• _Task goal_: Below are the records; give again exactly the lines that run from the one with "Viewport: 1344px width, 896px height." through the last line.

• _Saved data entries_:
::::

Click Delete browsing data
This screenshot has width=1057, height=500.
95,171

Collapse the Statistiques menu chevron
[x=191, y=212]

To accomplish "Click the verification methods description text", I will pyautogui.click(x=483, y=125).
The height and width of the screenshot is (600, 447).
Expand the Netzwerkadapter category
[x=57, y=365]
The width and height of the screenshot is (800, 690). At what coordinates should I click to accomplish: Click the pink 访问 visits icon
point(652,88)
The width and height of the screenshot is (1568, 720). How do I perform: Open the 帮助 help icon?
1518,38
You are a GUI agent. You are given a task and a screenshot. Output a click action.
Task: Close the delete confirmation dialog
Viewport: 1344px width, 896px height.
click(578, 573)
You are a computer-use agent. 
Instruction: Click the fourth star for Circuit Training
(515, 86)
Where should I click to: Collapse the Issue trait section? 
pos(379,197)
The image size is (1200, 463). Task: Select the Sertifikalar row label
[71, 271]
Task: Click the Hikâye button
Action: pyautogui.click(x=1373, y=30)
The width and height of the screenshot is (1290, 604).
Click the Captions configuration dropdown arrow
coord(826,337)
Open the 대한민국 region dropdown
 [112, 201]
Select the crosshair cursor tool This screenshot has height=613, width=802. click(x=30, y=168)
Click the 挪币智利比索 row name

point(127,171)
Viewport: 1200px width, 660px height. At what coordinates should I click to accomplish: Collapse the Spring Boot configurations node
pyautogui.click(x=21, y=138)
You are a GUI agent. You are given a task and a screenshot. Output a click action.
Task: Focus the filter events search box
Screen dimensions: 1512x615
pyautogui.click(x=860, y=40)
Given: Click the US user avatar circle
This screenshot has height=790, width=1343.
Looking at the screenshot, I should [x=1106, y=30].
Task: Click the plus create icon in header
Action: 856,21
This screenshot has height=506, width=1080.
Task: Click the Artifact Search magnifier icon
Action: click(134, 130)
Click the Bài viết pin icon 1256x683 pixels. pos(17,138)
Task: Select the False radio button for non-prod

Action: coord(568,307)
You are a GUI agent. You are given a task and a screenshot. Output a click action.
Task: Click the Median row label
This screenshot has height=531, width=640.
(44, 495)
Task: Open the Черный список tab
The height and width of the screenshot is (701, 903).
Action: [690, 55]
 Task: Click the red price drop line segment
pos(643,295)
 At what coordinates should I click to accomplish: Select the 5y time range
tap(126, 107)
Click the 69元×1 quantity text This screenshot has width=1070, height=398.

::::

• _Answer section_:
Viewport: 1344px width, 896px height.
click(578, 573)
You are a computer-use agent. 
Instruction: Click the fourth star for Circuit Training
(515, 86)
Where should I click to: Collapse the Issue trait section? 
pos(379,197)
The image size is (1200, 463). Task: Select the Sertifikalar row label
[71, 271]
Task: Click the Hikâye button
Action: pyautogui.click(x=1373, y=30)
The width and height of the screenshot is (1290, 604).
Click the Captions configuration dropdown arrow
coord(826,337)
Open the 대한민국 region dropdown
 [112, 201]
Select the crosshair cursor tool This screenshot has height=613, width=802. click(x=30, y=168)
Click the 挪币智利比索 row name

point(127,171)
Viewport: 1200px width, 660px height. At what coordinates should I click to accomplish: Collapse the Spring Boot configurations node
pyautogui.click(x=21, y=138)
You are a GUI agent. You are given a task and a screenshot. Output a click action.
Task: Focus the filter events search box
Screen dimensions: 1512x615
pyautogui.click(x=860, y=40)
Given: Click the US user avatar circle
This screenshot has height=790, width=1343.
Looking at the screenshot, I should [x=1106, y=30].
Task: Click the plus create icon in header
Action: 856,21
This screenshot has height=506, width=1080.
Task: Click the Artifact Search magnifier icon
Action: click(134, 130)
Click the Bài viết pin icon 1256x683 pixels. pos(17,138)
Task: Select the False radio button for non-prod

Action: coord(568,307)
You are a GUI agent. You are given a task and a screenshot. Output a click action.
Task: Click the Median row label
This screenshot has height=531, width=640.
(44, 495)
Task: Open the Черный список tab
The height and width of the screenshot is (701, 903).
Action: [690, 55]
 Task: Click the red price drop line segment
pos(643,295)
 At what coordinates should I click to accomplish: Select the 5y time range
tap(126, 107)
Click the 69元×1 quantity text This screenshot has width=1070, height=398.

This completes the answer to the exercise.